[[ RECORD EXTRACTS open ]]
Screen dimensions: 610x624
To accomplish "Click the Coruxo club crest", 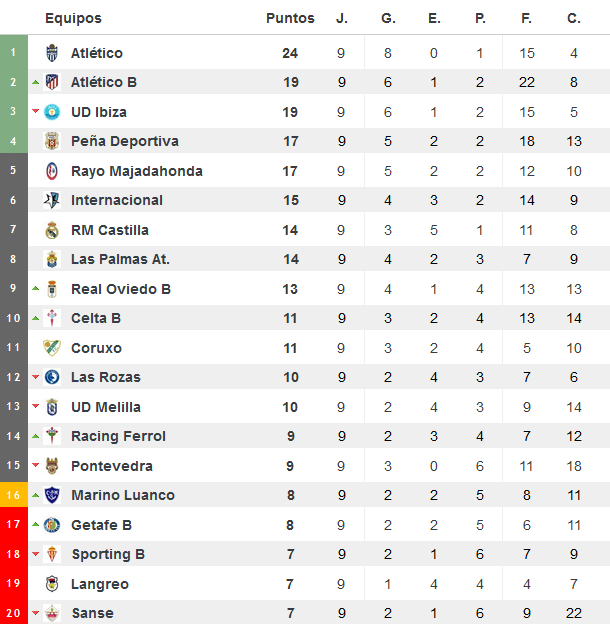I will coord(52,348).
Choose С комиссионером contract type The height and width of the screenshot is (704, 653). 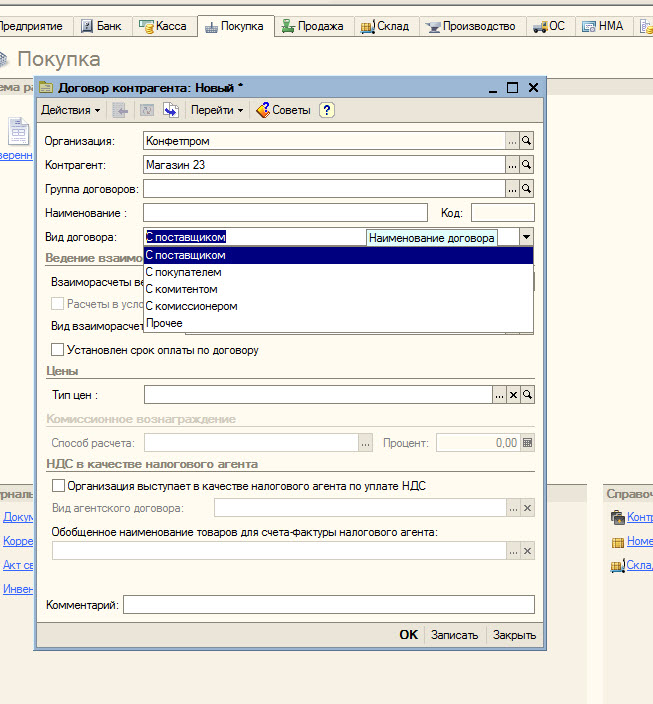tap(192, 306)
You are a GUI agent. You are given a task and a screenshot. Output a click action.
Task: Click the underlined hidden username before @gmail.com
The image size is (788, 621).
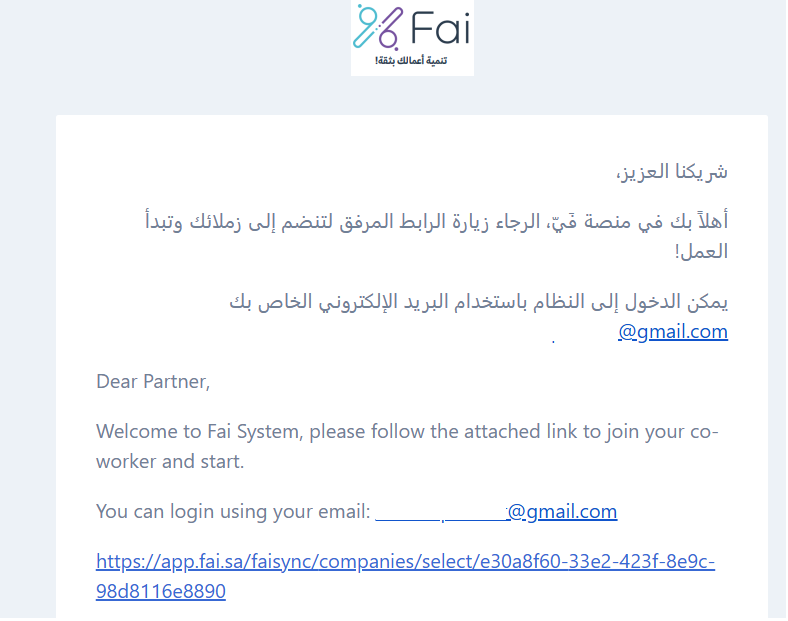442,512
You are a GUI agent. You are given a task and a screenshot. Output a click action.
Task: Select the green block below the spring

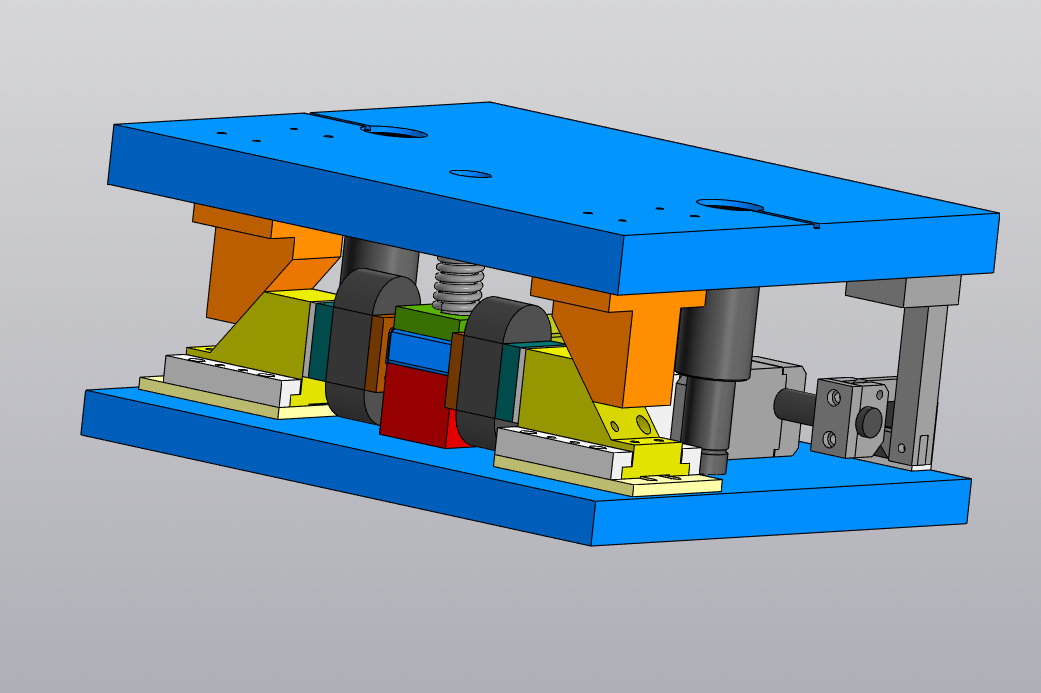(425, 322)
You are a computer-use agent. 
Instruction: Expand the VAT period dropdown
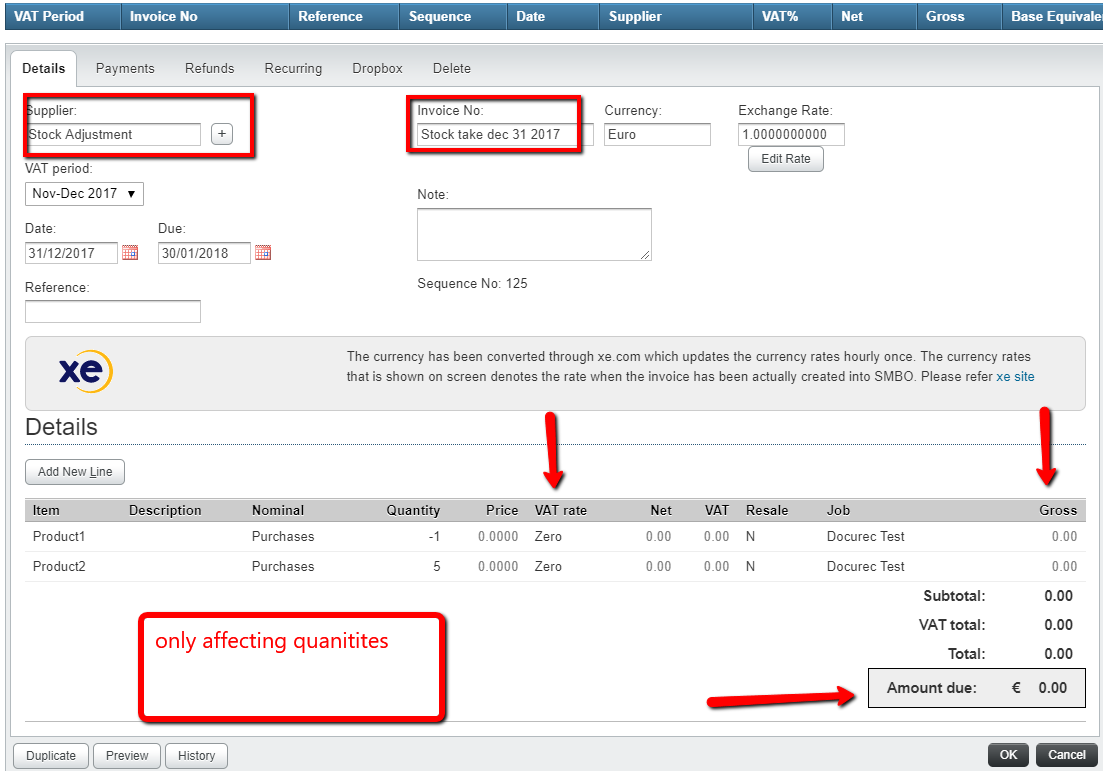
[[ RECORD EXTRACTS closed ]]
EXERCISE DIRECTIONS »
What you return should be the exact lines from the one containing "The image size is (788, 621)." through the end of the listing above, both included, minus any pictures.

SOLUTION TO THE EXERCISE »
The image size is (788, 621).
442,512
You are a GUI agent. You are given a task and a screenshot. Output a click action.
Task: Select the green block below the spring

(425, 322)
You are a computer-use agent. 
Instruction: Expand the VAT period dropdown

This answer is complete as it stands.